Israel and the Palestinian territories are suffering a fifth year of
drought. Water shortages are especially acute in the West Bank, where
an aquifer shared by Israelis and Palestinians is being depleted. The
World Bank recently reported Israelis are receiving four times as much
water per capita than West Bank Palestinians, a situation resulting
from the breakdown of the peace process and the Palestinian Authority's
failure to build infrastructure.
It is Wednesday at the home of the Mahmoud
family in the village of Rafat, not far from Jerusalem. This is one of
the few days of the week that water flows from the taps.
Family
members rush to take advantage of every precious drop before the
afternoon, filling plastic jugs, oil drums, and pails with water for
use by the 15 people who live in this home.
Intifar Sabre Abu
Hassan, one of the women of the family, says she knows the taps will
run dry by the afternoon, and then stay dry for several days ahead. She
hurries to knead the dough for the bread her family will eat all week.
She
says that on this day that they have water from the taps, her family
bathes, does laundry, washes dishes, cooks, and flushes toilets. She
says these are things a human needs to do.
Resources overdrawn
But the Mahmouds,
like many other Palestinian families in the West Bank do not have
access to much of the water in the ground beneath them.
They live above the Mountain Aquifer, which the Palestinians share with Israel and its settlements in the West Bank.
Gidon
Bromberg is the Israeli director of the Friends of the Middle East, an
environmental group that has long been monitoring use of the aquifer.
"With
five consecutive years of drought, the Mountain Aquifer has been
terribly over-pumped," said Bromberg. "In fact, all water resources in
Israel and shared between Israel and Palestine, have been overdrawn.
Israel takes the lion's share of the Mountain Aquifer. Some 80 percent
of the waters of the Mountain Aquifer go to Israel and only 20 percent
go to Palestinians in the West Bank. And therefore, it's also a source
of animosity between the peoples."
Nearing catastrophe
A World Bank report issued
this year says the average Israeli gets four times as much water as the
average Palestinian. It warns of a nearing catastrophe.
For Intifar's father, Mahmoud Abu Ibrahim, a farmer in his 80s whose crops depend on rainfall, the catastrophe is here.
He
stoops over some drying tomato plants in his field, pulling the dried
stalks and leaves and tossing out shriveled up tomatoes that have
fallen from the plants.
He says there is no water. The soil is dry. All the tomatoes are spoiled. He says there is nothing to harvest.

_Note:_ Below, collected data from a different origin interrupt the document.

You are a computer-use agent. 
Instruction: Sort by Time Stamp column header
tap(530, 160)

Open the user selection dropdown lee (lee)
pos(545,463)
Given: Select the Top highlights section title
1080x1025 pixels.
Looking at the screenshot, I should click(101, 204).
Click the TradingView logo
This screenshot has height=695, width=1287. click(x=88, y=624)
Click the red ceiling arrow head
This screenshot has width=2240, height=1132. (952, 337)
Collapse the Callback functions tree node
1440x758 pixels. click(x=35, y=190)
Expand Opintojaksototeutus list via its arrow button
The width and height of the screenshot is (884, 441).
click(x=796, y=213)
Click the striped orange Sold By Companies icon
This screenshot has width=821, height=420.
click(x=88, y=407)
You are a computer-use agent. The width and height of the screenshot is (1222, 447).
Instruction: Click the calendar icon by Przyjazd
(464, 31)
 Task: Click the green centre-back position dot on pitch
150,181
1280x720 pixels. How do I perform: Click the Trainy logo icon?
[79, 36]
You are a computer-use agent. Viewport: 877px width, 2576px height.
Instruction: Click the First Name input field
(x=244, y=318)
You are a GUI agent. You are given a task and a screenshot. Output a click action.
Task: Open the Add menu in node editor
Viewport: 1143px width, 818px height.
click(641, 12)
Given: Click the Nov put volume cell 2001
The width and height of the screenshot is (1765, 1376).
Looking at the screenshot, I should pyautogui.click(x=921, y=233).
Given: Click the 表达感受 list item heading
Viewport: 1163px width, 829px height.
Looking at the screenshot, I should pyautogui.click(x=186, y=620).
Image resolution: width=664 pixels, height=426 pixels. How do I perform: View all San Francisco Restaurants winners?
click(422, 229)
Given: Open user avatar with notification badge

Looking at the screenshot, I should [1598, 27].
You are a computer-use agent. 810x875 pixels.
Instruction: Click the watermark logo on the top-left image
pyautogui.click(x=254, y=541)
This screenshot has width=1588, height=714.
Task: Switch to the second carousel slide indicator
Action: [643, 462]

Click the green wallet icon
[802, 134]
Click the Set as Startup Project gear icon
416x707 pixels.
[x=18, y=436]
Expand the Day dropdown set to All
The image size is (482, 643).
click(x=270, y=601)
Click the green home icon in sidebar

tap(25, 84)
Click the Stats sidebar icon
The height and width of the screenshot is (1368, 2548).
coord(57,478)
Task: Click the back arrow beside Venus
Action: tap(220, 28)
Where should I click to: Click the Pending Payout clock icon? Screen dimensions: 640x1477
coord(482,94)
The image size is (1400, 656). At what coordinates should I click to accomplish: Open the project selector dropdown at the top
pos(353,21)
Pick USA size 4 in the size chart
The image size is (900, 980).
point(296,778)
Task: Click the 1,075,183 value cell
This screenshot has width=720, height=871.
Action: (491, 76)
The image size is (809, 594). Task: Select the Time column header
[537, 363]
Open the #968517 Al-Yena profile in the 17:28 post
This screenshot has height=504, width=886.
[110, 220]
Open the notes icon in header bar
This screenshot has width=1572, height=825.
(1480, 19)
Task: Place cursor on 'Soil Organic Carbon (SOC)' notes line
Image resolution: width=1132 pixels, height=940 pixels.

In the nearby village of Qattana, no water has been pumped for days.
Adults
and children come from kilometers away to line up with plastic jugs and
soft drink bottles at a single tap that is connected to a spring.
This
17-year-old boy says he spends long days carrying water back to his
family's home. He blames the Israelis for the shortage.
He says he has to come here because there is no water, and he believes it is the Israelis' fault.
Israel
itself is suffering from acute shortages and is carrying out a
conservation campaign. However, signs of the shortage are much less
visible in cities like Jerusalem, where taps have yet to go dry.
Fountains in public places are flowing and sprinklers in public parks
irrigate vast green lawns using tap water.
Easing water shortages
Israeli officials
say one way they are trying to ease water shortages in the West Bank is by
pushing a project - along with Jordan - to channel water from the Red
Sea to the Dead Sea.
Israeli Vice Prime Minister Silvan
Shalom, who also serves as minister for regional development, told
reporters recently the project to pump millions of cubic meters of
saltwater uphill to the Palestinian territories also aims to save the
Dead Sea from drying up, and boost tourism.
"We would have, of
course, desalinated water," he said. "There is a lack of water in all
the region, especially in Jordan and for the Palestinians."
But
some warn the plan is environmentally risky and expensive. On the
Palestinian side, management problems and other obstacles are holding
up infrastructure projects.
Environmentalist Gidon Bromberg
says a joint Israeli-Palestinian water commission that was supposed to
address water issues has not been doing its job.
"The whole
framework of the joint water committee, with the souring of the of
peace process, became antagonistic," he said. "Rather than being a
mechanism of cooperation, of joint fact-finding, of assistance to one
another, it became another focal point for animosity and a failure,
really, to work together to solve the desperate needs of both peoples."
Water
is one of the issues that are supposed to be dealt with in final status
negotiations. With the peace process stalled, there is little hope for
a quick solution.
In the meantime, Intifar Sabre Mahmoud Abu Hassan and her family are doing their best to cope.
She says her family is trying to be careful with water, and trying to economize and ration. She wonders what else they can do.
For
now, the Mahmoud family and others have no choice but to keep
containers ready for the days when water does flow through the taps.